Decompiling Mobile Binaries to Extract Hidden API Endpoints

Traditional API security testing often relies on dynamic analysis through intercepting proxies like Burp Suite or Charles. While effective for observing active traffic, this method only reveals endpoints triggered during manual navigation. It fails to expose hidden administrative routes, beta features, or dormant endpoints intended for future releases.

Static analysis fills this gap by examining the compiled binary directly to understand the full application surface. By reversing the code, engineers can discover hardcoded environment variables and internal routing logic. This approach identifies how the application constructs requests before they are even sent over the wire.

The methodology involves converting machine-readable instructions back into a human-readable format. For Android, this means reversing the Dalvik Executable format back into Java or Kotlin code. For iOS, it involves disassembling Mach-O binaries into assembly or pseudo-C code to find logic patterns.

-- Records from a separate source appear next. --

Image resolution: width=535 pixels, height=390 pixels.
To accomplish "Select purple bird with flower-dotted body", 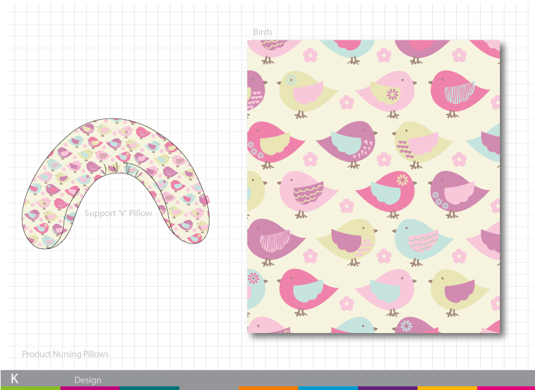I will [x=450, y=191].
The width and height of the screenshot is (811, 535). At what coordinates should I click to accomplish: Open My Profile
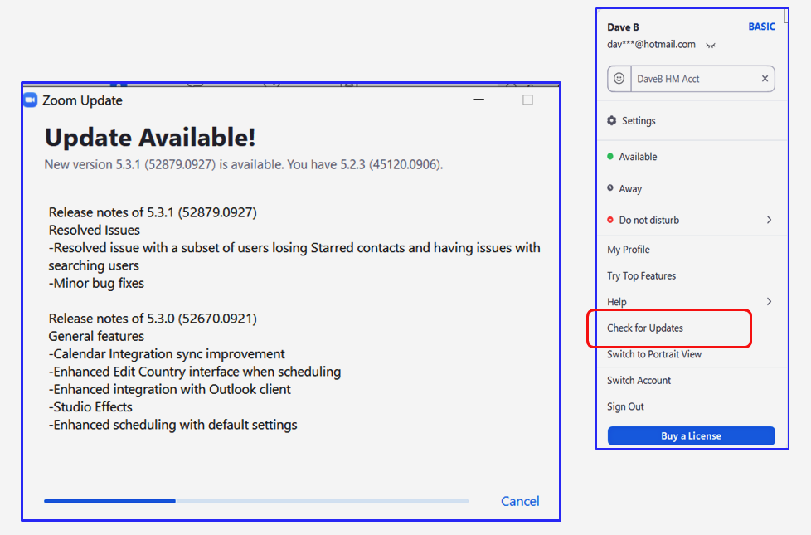629,250
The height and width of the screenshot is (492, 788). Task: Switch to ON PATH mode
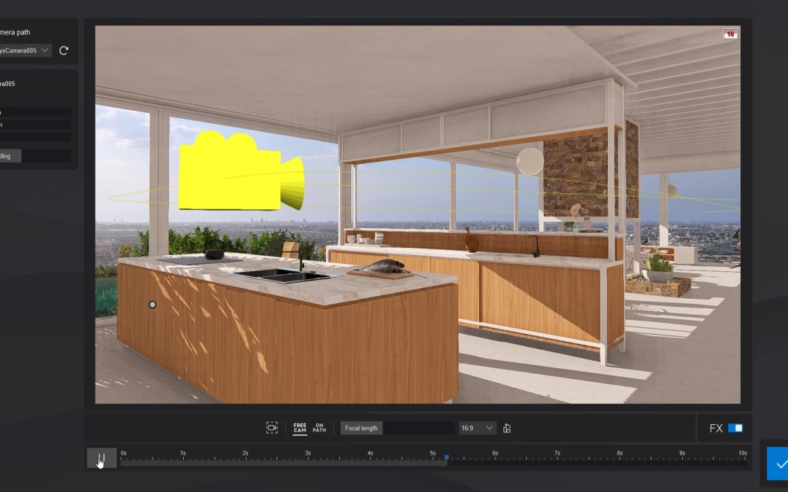pyautogui.click(x=320, y=428)
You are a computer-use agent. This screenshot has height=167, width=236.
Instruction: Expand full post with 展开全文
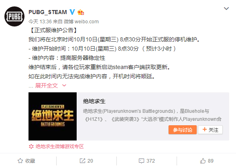click(47, 86)
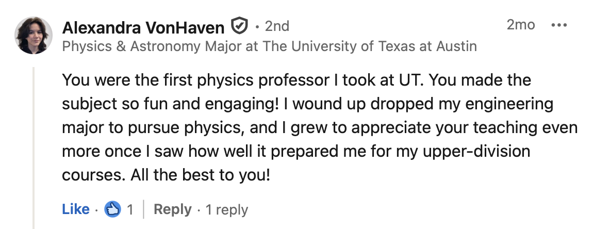Open Alexandra VonHaven's profile photo

[34, 35]
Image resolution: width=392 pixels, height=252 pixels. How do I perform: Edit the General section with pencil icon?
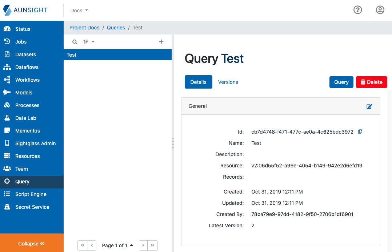pos(369,106)
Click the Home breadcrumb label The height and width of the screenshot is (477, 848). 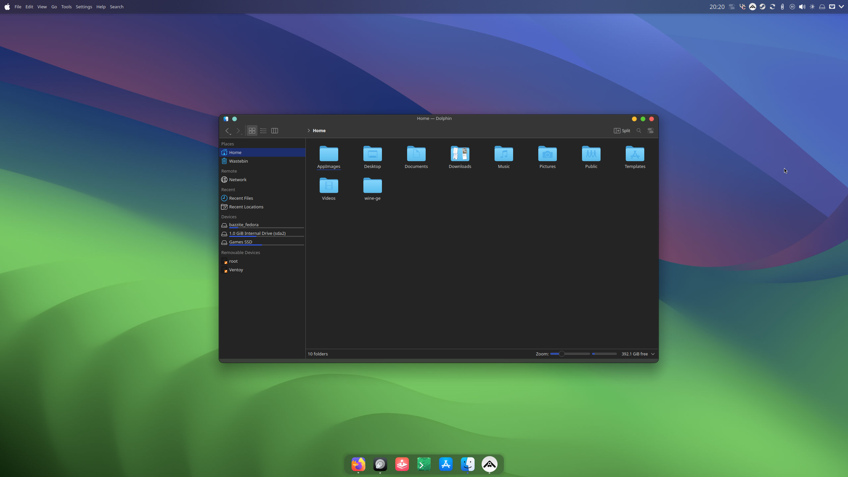coord(319,131)

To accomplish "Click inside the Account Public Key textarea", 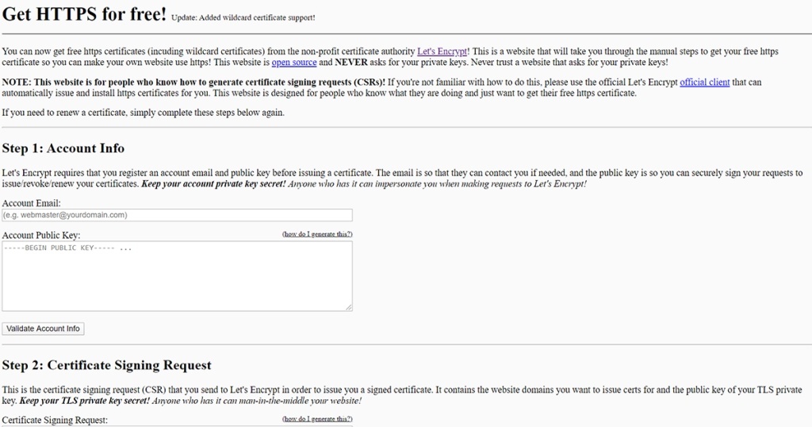I will [177, 275].
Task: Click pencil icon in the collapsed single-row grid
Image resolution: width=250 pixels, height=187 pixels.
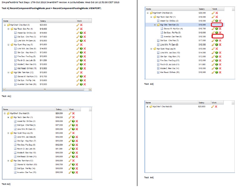Action: [213, 107]
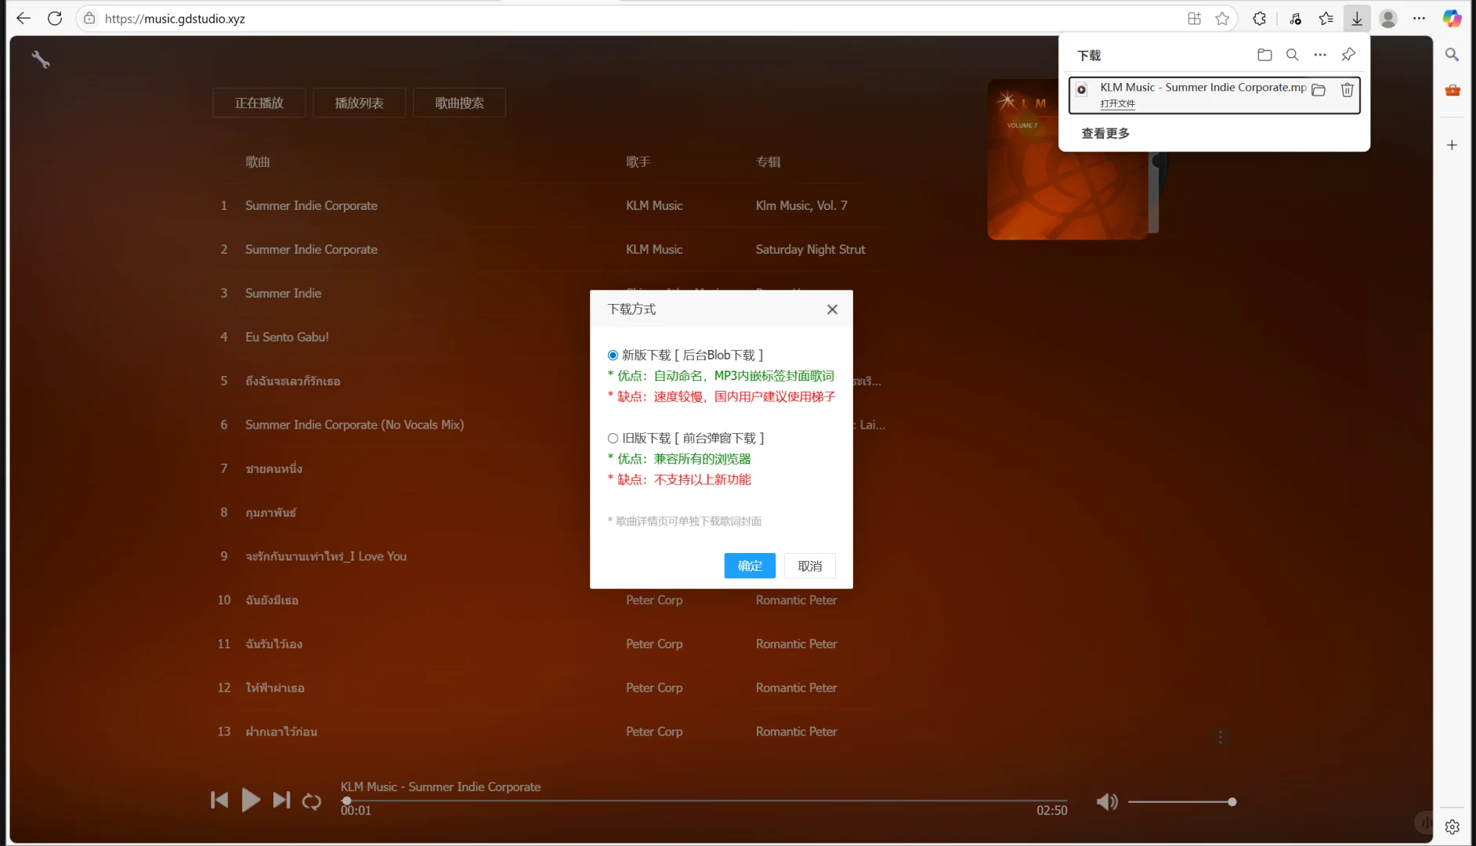Open Copilot from the browser toolbar
This screenshot has width=1476, height=846.
click(x=1452, y=18)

Static analysis is not just about finding hidden strings; it is about reconstructing the mental model of the original developers to predict where vulnerabilities might exist.

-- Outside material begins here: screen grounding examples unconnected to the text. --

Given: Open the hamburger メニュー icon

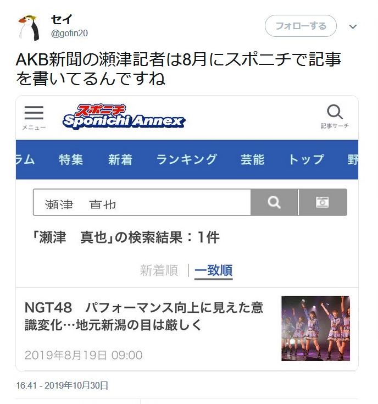Looking at the screenshot, I should click(x=34, y=117).
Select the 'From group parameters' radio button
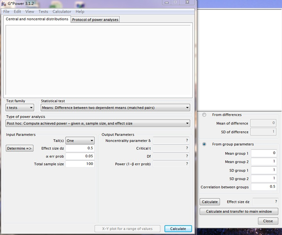This screenshot has height=235, width=282. pos(204,144)
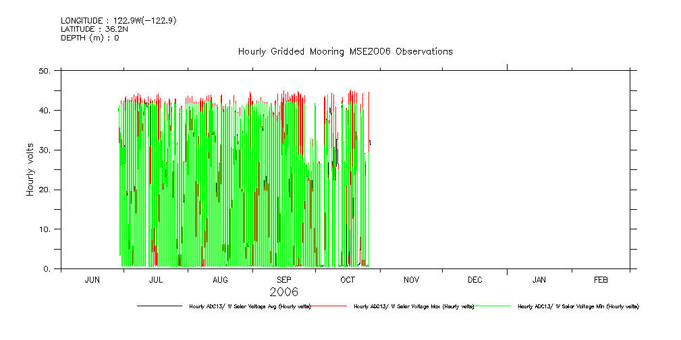
Task: Select the chart title Hourly Gridded Mooring MSE2006
Action: coord(345,52)
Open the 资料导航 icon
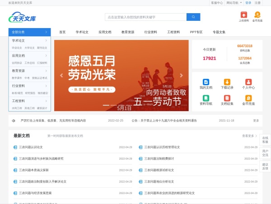271x204 pixels. coord(206,100)
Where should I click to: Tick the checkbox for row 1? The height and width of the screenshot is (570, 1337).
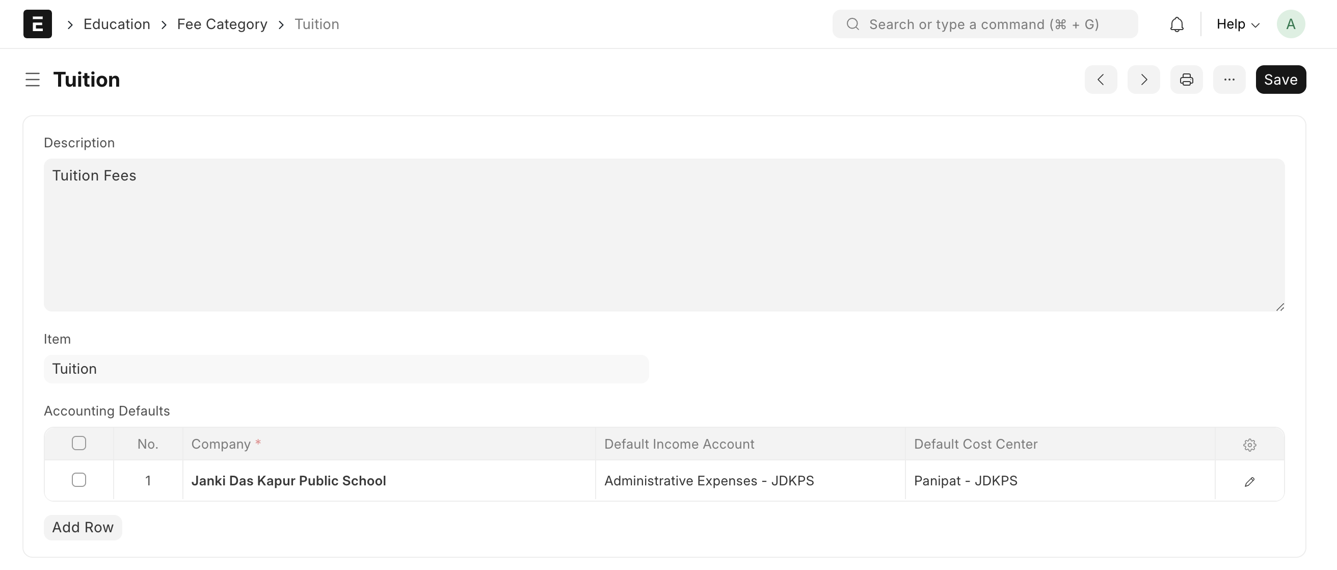coord(79,480)
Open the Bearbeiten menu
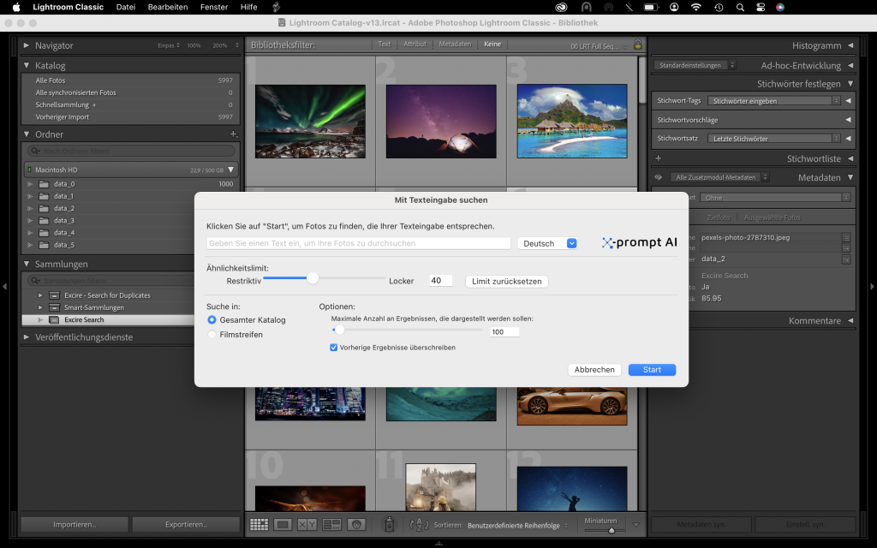The width and height of the screenshot is (877, 548). click(x=168, y=7)
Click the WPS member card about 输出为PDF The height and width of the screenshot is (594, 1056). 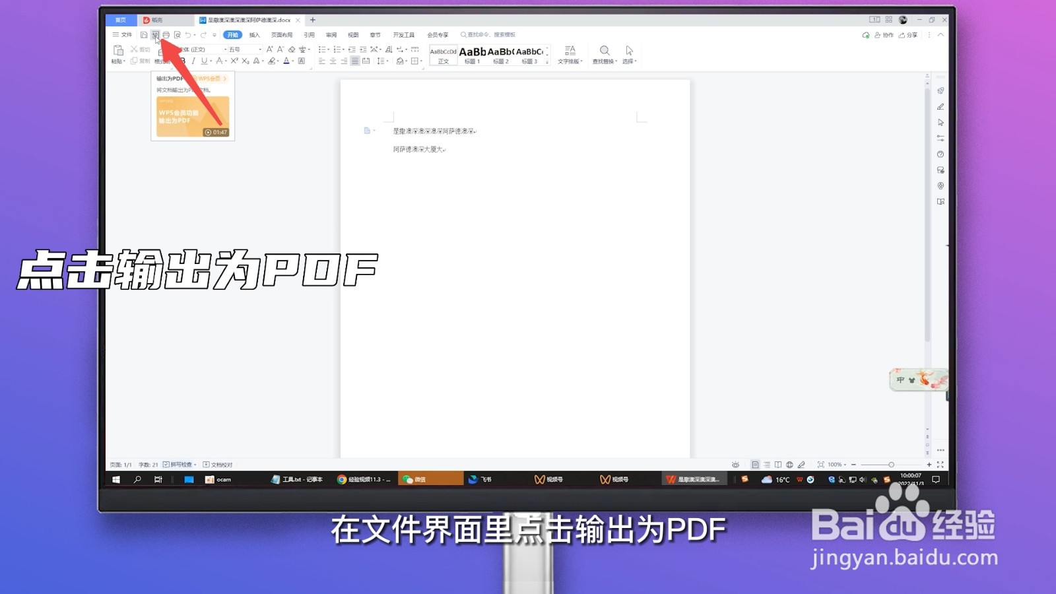click(x=192, y=116)
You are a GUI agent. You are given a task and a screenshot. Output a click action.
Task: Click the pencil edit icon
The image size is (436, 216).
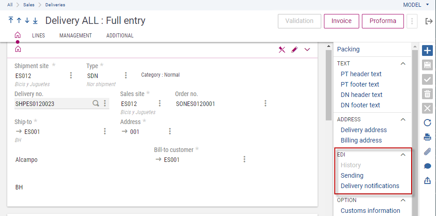[295, 50]

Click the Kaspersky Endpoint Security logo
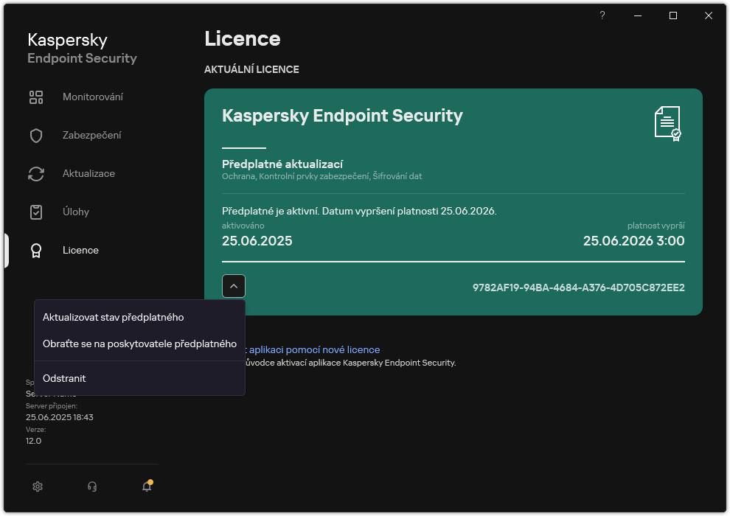pyautogui.click(x=81, y=47)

Android applications are distributed as APK or AAB files, which are essentially specialized ZIP archives. These archives contain the compiled bytecode in DEX files, along with resources and a manifest. To understand the API interaction, we must decompress these assets and convert the bytecode into a navigable format.

Apktool is the industry standard for unpacking the manifest and resource files. It decodes the binary XML files into a readable format and converts DEX files into Smali code. Smali is an intermediate representation that is useful for patching but difficult for high-level logic analysis.

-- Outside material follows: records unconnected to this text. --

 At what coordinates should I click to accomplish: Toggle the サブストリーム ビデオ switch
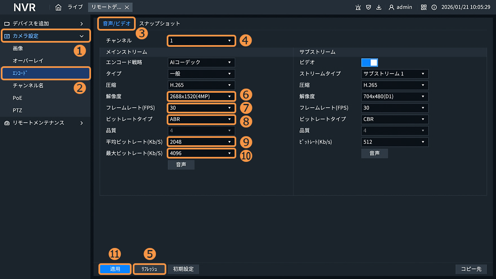369,63
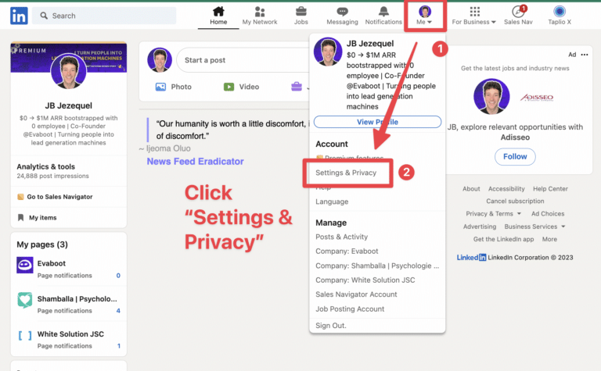Open the Taplio X extension icon
This screenshot has height=371, width=601.
560,11

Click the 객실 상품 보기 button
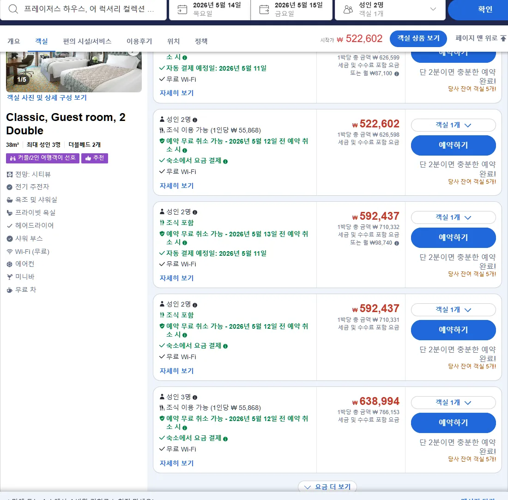418,38
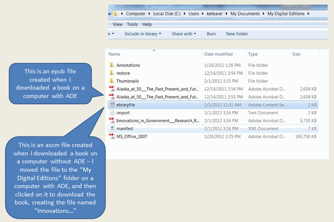The width and height of the screenshot is (334, 222).
Task: Click the ebraryfile Adobe Content Server icon
Action: tap(112, 105)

For a higher-level view, JADX is the preferred tool for converting DEX files back into Java source code. It provides a searchable interface that allows developers to jump between class definitions and method calls. This makes it significantly easier to trace the flow of data from a user interface component to a network request.

• Apktool: Best for resource analysis and binary patching to bypass security controls.
• JADX: Best for understanding business logic and mapping internal API routing.
• Ghidra: Used for analyzing native libraries written in C or C++ via the Java Native Interface.

Developers often use tools like ProGuard or R8 to obfuscate their code before release. This process replaces meaningful class and method names with short, nonsensical strings like a, b, and c. While this makes reading the logic harder, it does not hide hardcoded strings or the overall structure of the network calls.

To combat obfuscation, you should focus on constant values and library signatures. Many developers leave sensitive information in the strings.xml file or as hardcoded constants in a Config class. These can include API keys, third-party service credentials, and base URLs for staging or development environments.

A common pattern is to search for protocol strings like https or file extensions like .json. This often leads directly to the core configuration logic of the application. Once the base URL is found, you can use the Find Usages feature in JADX to see every method that interacts with that server.

1import os
2import re
3
4# A simple script to crawl decompiled source for potential API endpoints
5def extract_endpoints(directory_path):
6    # Regex to find patterns like "https://api.example.com/v1/..."
7    url_pattern = re.compile(r'"https?://[\w\.-]+(?:/[\w\.-]*)*"')
8    
9    for root, dirs, files in os.walk(directory_path):
10        for file in files:
11            if file.endswith(".java") or file.endswith(".smali"):
12                with open(os.path.join(root, file), 'r') as f:
13                    content = f.read()
14                    matches = url_pattern.findall(content)
15                    if matches:
16                        print(f"Found in {file}: {matches}")
17
18# Example usage pointing to the JADX output folder
19extract_endpoints('./decompiled_source/sources')

Reversing iOS applications presents different challenges because they are compiled to native machine code for ARM64 architectures. Unlike the intermediate bytecode of Android, iOS binaries must be analyzed using disassemblers. This requires a deeper understanding of assembly language and the Objective-C or Swift runtime.

The first step is often decrypting the application binary, as apps downloaded from the App Store are encrypted with FairPlay DRM. Tools like Clutch or Frida-ios-dump are used on jailbroken devices to dump the decrypted Mach-O file. Once decrypted, the binary can be loaded into tools like Hopper Disassembler or Ghidra.

iOS apps written in Objective-C are particularly verbose in their metadata. Even in compiled form, the binary contains the names of classes and methods. This allows researchers to search for terms like API, Client, or Network to find the logic responsible for communicating with the backend.